Equations of the Form \(\sqrt{ax^{2}+bx+c}\pm\sqrt{ax^{2}+bx+d}=k\)

\begin{equation*} \sqrt{ax^{2}+bx+c}+\sqrt{ax^{2}+bx+d}=k \end{equation*}

Let \(A=\sqrt{ax^{2}+bx+c}\) and \(B=\sqrt{ax^{2}+bx+d}\). Then \(A+B=k\).

But note that \(A^{2}-B^{2}\) is a constant (\(c-d\))! So we know:

\begin{equation*} \frac{A^{2}-B^{2}}{A+B}=\frac{c-d}{k}=A-B \end{equation*}

We now know \(A+B\) and \(A-B\). Solve for one of them and get \(x\) from there.

\((x+a)(x+b)(x+c)(x+d)=k\) where \(a+b=c+d=m\)

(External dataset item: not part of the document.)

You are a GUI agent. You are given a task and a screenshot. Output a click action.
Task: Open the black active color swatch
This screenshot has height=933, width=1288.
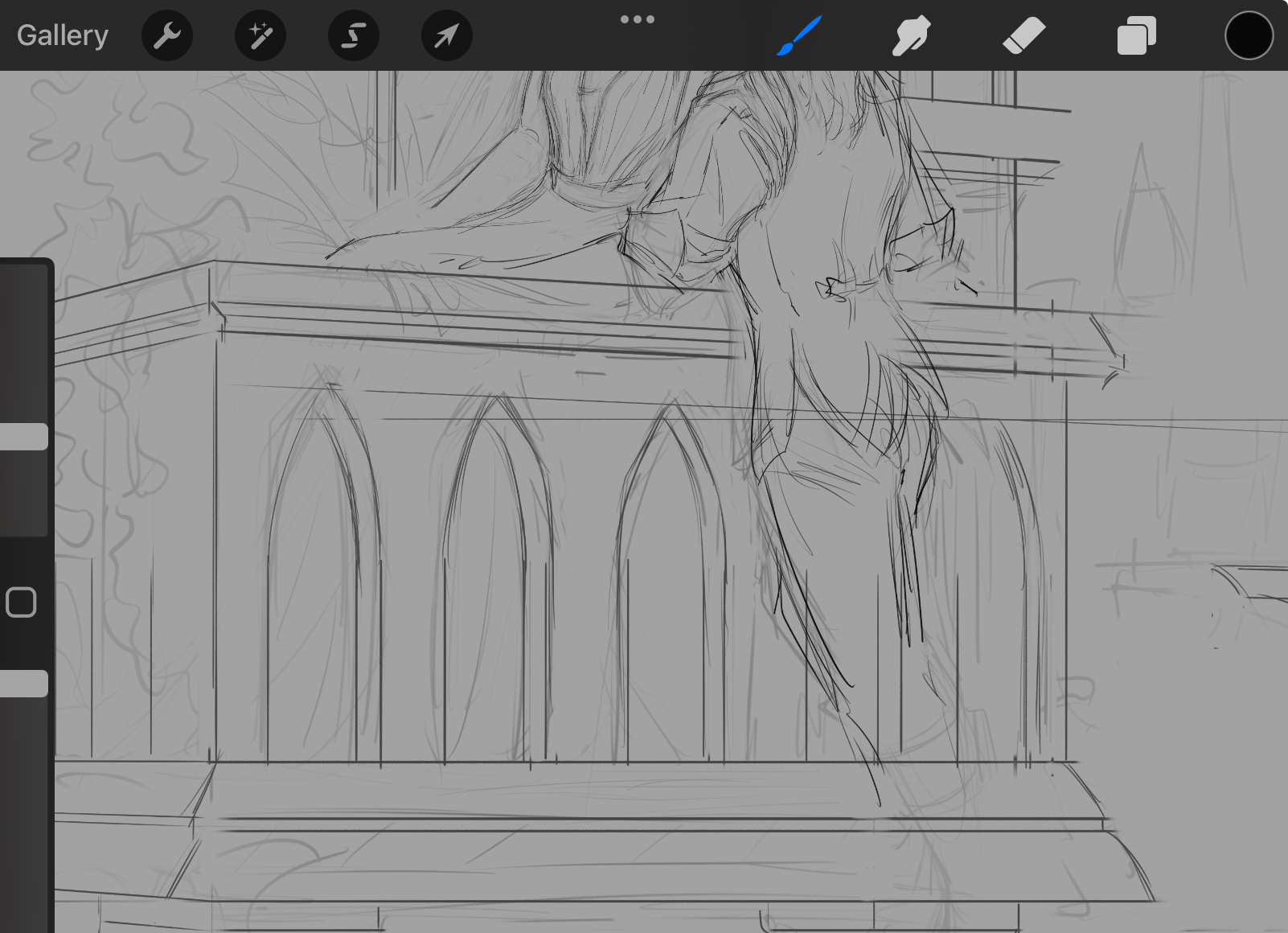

\begin{equation*} (x^{2}+(a+b)x+ab)(x^{2}+(c+d)x+cd)=k \end{equation*}

\begin{equation*} (x^{2}+mx+ab)(x^{2}+mx+cd)=k \end{equation*}

Let \(y=x^{2}+mx\) and solve for \(y\).

\(ax^{4}+bx^{3}+cx^{2}+bx+a=0\)

Factor:

\begin{equation*} a\left(x^{4}+1\right)+bx\left(x^{2}+1\right)+cx^{2}=0 \end{equation*}

Divide by \(x^{2}\):

\begin{equation*} a\left(x^{2}+\frac{1}{x^{2}}\right)+b\left(x+\frac{1}{x}\right)+c=0 \end{equation*}

Let \(y=x+\frac{1}{x}\) and note that

\begin{equation*} y^{2}-2=x^{2}+\frac{1}{x^{2}} \end{equation*}

Solve for \(y\).

Showing a Polynomial Has no Real Roots

If we can show that \((x-c)\) is not a factor of a polynomial for any \(c\), then it has no real roots. This is sometimes obvious just upon observation: We know from the Remainder Theorem that when divided by \((x-c)\), the remainder is \(p(c)\). So for a root to exist, \(p(c)\) must be 0. But if all the coefficients are positive and of even power, then it’s easy to see that it will not be 0 for any value of \(x\).